Source data section start

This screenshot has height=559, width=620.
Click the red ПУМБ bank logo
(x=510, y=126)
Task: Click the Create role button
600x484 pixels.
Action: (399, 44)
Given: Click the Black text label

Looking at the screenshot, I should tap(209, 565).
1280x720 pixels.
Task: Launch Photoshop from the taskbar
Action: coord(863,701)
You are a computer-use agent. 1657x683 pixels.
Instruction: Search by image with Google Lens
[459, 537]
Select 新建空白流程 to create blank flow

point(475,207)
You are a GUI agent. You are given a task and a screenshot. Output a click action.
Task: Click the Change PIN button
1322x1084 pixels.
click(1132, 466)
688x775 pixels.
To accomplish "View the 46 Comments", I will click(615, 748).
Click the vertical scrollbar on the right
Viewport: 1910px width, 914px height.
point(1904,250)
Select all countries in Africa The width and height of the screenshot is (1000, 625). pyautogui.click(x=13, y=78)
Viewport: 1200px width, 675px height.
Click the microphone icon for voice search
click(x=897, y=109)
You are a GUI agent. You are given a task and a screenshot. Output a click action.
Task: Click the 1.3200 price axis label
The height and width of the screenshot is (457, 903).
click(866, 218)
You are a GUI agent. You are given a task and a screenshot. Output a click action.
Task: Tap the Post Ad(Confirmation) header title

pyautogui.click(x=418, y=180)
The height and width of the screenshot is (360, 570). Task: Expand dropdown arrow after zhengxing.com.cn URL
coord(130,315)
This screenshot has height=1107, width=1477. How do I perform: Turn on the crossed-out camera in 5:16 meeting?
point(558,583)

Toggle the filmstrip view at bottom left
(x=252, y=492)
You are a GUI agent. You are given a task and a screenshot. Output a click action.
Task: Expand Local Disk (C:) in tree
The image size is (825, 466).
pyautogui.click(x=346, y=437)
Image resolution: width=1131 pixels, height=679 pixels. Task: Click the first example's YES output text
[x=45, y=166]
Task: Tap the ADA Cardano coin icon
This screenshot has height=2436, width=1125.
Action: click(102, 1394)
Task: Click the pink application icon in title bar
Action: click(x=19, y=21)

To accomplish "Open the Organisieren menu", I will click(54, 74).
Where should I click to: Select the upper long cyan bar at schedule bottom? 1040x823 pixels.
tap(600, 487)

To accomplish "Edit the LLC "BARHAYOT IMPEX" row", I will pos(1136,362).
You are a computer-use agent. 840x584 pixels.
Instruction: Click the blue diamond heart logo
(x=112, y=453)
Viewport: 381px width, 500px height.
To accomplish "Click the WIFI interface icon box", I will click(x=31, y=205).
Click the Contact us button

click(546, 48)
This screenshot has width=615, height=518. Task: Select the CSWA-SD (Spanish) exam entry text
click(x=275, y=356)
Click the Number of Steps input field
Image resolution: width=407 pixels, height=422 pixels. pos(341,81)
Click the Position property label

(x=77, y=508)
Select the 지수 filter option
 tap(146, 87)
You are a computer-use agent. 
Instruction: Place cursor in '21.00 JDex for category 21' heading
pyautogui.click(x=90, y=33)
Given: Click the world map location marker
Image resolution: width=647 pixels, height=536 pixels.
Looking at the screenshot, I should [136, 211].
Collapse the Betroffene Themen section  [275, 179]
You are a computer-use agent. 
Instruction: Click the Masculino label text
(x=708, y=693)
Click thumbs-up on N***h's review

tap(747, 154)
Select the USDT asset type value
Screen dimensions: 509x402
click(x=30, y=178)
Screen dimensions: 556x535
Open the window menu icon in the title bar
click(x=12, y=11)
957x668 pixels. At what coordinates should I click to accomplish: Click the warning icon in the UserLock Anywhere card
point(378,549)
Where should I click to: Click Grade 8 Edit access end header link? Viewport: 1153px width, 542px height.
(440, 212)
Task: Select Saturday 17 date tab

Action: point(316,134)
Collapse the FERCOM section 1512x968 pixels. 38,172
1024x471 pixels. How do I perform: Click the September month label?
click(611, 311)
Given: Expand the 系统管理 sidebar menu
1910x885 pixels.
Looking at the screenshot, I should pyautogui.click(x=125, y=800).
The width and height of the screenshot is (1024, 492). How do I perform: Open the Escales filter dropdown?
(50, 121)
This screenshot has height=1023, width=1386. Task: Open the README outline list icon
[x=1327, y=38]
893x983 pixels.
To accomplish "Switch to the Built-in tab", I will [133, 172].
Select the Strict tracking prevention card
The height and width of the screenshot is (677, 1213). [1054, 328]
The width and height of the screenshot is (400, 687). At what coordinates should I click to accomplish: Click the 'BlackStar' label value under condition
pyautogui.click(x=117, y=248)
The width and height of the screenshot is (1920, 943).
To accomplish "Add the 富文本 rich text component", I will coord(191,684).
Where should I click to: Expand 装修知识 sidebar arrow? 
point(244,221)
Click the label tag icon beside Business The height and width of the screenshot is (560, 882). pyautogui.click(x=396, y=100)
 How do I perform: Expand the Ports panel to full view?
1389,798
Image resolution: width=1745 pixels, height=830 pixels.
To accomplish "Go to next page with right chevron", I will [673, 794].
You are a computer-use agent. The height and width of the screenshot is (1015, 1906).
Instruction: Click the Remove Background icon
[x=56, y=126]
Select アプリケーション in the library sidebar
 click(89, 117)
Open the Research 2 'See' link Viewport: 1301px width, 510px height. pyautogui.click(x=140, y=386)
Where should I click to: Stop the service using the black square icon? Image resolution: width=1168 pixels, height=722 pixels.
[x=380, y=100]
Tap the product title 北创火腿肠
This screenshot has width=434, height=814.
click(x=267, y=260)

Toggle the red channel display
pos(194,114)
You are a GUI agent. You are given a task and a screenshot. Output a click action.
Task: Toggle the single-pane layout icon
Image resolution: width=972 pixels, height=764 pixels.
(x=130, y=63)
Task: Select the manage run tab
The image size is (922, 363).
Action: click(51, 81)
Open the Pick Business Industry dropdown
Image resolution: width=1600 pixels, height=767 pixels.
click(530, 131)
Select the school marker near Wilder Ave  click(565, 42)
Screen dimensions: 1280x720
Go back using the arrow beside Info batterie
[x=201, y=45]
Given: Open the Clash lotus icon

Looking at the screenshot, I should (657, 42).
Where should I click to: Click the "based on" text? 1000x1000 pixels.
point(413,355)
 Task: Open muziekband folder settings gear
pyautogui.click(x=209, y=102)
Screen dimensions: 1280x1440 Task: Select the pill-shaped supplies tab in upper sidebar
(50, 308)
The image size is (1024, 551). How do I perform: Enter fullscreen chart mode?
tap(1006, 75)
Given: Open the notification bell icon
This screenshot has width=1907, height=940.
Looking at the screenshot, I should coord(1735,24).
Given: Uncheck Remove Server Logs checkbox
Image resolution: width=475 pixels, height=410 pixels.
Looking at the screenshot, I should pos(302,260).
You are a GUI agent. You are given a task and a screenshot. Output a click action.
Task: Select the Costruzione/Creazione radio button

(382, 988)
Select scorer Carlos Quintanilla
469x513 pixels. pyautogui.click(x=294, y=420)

Source data section end

- Task objective
Reproduce each line of the data without any change.

- Task output
This screenshot has height=559, width=620.
Click the red ПУМБ bank logo
(x=510, y=126)
Task: Click the Create role button
600x484 pixels.
Action: (399, 44)
Given: Click the Black text label

Looking at the screenshot, I should tap(209, 565).
1280x720 pixels.
Task: Launch Photoshop from the taskbar
Action: coord(863,701)
You are a computer-use agent. 1657x683 pixels.
Instruction: Search by image with Google Lens
[459, 537]
Select 新建空白流程 to create blank flow

point(475,207)
You are a GUI agent. You are given a task and a screenshot. Output a click action.
Task: Click the Change PIN button
1322x1084 pixels.
click(1132, 466)
688x775 pixels.
To accomplish "View the 46 Comments", I will click(615, 748).
Click the vertical scrollbar on the right
Viewport: 1910px width, 914px height.
point(1904,250)
Select all countries in Africa The width and height of the screenshot is (1000, 625). pyautogui.click(x=13, y=78)
Viewport: 1200px width, 675px height.
Click the microphone icon for voice search
click(x=897, y=109)
You are a GUI agent. You are given a task and a screenshot. Output a click action.
Task: Click the 1.3200 price axis label
The height and width of the screenshot is (457, 903).
click(866, 218)
You are a GUI agent. You are given a task and a screenshot. Output a click action.
Task: Tap the Post Ad(Confirmation) header title

pyautogui.click(x=418, y=180)
The height and width of the screenshot is (360, 570). Task: Expand dropdown arrow after zhengxing.com.cn URL
coord(130,315)
This screenshot has height=1107, width=1477. How do I perform: Turn on the crossed-out camera in 5:16 meeting?
point(558,583)

Toggle the filmstrip view at bottom left
(x=252, y=492)
You are a GUI agent. You are given a task and a screenshot. Output a click action.
Task: Expand Local Disk (C:) in tree
The image size is (825, 466).
pyautogui.click(x=346, y=437)
Image resolution: width=1131 pixels, height=679 pixels. Task: Click the first example's YES output text
[x=45, y=166]
Task: Tap the ADA Cardano coin icon
This screenshot has height=2436, width=1125.
Action: click(102, 1394)
Task: Click the pink application icon in title bar
Action: click(x=19, y=21)

To accomplish "Open the Organisieren menu", I will click(54, 74).
Where should I click to: Select the upper long cyan bar at schedule bottom? 1040x823 pixels.
tap(600, 487)

To accomplish "Edit the LLC "BARHAYOT IMPEX" row", I will pos(1136,362).
You are a computer-use agent. 840x584 pixels.
Instruction: Click the blue diamond heart logo
(x=112, y=453)
Viewport: 381px width, 500px height.
To accomplish "Click the WIFI interface icon box", I will click(x=31, y=205).
Click the Contact us button

click(546, 48)
This screenshot has width=615, height=518. Task: Select the CSWA-SD (Spanish) exam entry text
click(x=275, y=356)
Click the Number of Steps input field
Image resolution: width=407 pixels, height=422 pixels. pos(341,81)
Click the Position property label

(x=77, y=508)
Select the 지수 filter option
 tap(146, 87)
You are a computer-use agent. 
Instruction: Place cursor in '21.00 JDex for category 21' heading
pyautogui.click(x=90, y=33)
Given: Click the world map location marker
Image resolution: width=647 pixels, height=536 pixels.
Looking at the screenshot, I should [136, 211].
Collapse the Betroffene Themen section  [275, 179]
You are a computer-use agent. 
Instruction: Click the Masculino label text
(x=708, y=693)
Click thumbs-up on N***h's review

tap(747, 154)
Select the USDT asset type value
Screen dimensions: 509x402
click(x=30, y=178)
Screen dimensions: 556x535
Open the window menu icon in the title bar
click(x=12, y=11)
957x668 pixels. At what coordinates should I click to accomplish: Click the warning icon in the UserLock Anywhere card
point(378,549)
Where should I click to: Click Grade 8 Edit access end header link? Viewport: 1153px width, 542px height.
(440, 212)
Task: Select Saturday 17 date tab

Action: point(316,134)
Collapse the FERCOM section 1512x968 pixels. 38,172
1024x471 pixels. How do I perform: Click the September month label?
click(611, 311)
Given: Expand the 系统管理 sidebar menu
1910x885 pixels.
Looking at the screenshot, I should pyautogui.click(x=125, y=800).
The width and height of the screenshot is (1024, 492). How do I perform: Open the Escales filter dropdown?
(50, 121)
This screenshot has height=1023, width=1386. Task: Open the README outline list icon
[x=1327, y=38]
893x983 pixels.
To accomplish "Switch to the Built-in tab", I will [133, 172].
Select the Strict tracking prevention card
The height and width of the screenshot is (677, 1213). [1054, 328]
The width and height of the screenshot is (400, 687). At what coordinates should I click to accomplish: Click the 'BlackStar' label value under condition
pyautogui.click(x=117, y=248)
The width and height of the screenshot is (1920, 943).
To accomplish "Add the 富文本 rich text component", I will coord(191,684).
Where should I click to: Expand 装修知识 sidebar arrow? 
point(244,221)
Click the label tag icon beside Business The height and width of the screenshot is (560, 882). pyautogui.click(x=396, y=100)
 How do I perform: Expand the Ports panel to full view?
1389,798
Image resolution: width=1745 pixels, height=830 pixels.
To accomplish "Go to next page with right chevron", I will [673, 794].
You are a computer-use agent. The height and width of the screenshot is (1015, 1906).
Instruction: Click the Remove Background icon
[x=56, y=126]
Select アプリケーション in the library sidebar
 click(89, 117)
Open the Research 2 'See' link Viewport: 1301px width, 510px height. pyautogui.click(x=140, y=386)
Where should I click to: Stop the service using the black square icon? Image resolution: width=1168 pixels, height=722 pixels.
[x=380, y=100]
Tap the product title 北创火腿肠
This screenshot has width=434, height=814.
click(x=267, y=260)

Toggle the red channel display
pos(194,114)
You are a GUI agent. You are given a task and a screenshot. Output a click action.
Task: Toggle the single-pane layout icon
Image resolution: width=972 pixels, height=764 pixels.
(x=130, y=63)
Task: Select the manage run tab
The image size is (922, 363).
Action: click(51, 81)
Open the Pick Business Industry dropdown
Image resolution: width=1600 pixels, height=767 pixels.
click(530, 131)
Select the school marker near Wilder Ave  click(565, 42)
Screen dimensions: 1280x720
Go back using the arrow beside Info batterie
[x=201, y=45]
Given: Open the Clash lotus icon

Looking at the screenshot, I should (657, 42).
Where should I click to: Click the "based on" text? 1000x1000 pixels.
point(413,355)
 Task: Open muziekband folder settings gear
pyautogui.click(x=209, y=102)
Screen dimensions: 1280x1440 Task: Select the pill-shaped supplies tab in upper sidebar
(50, 308)
The image size is (1024, 551). How do I perform: Enter fullscreen chart mode?
tap(1006, 75)
Given: Open the notification bell icon
This screenshot has width=1907, height=940.
Looking at the screenshot, I should coord(1735,24).
Given: Uncheck Remove Server Logs checkbox
Image resolution: width=475 pixels, height=410 pixels.
Looking at the screenshot, I should pos(302,260).
You are a GUI agent. You are given a task and a screenshot. Output a click action.
Task: Select the Costruzione/Creazione radio button

(382, 988)
Select scorer Carlos Quintanilla
469x513 pixels. pyautogui.click(x=294, y=420)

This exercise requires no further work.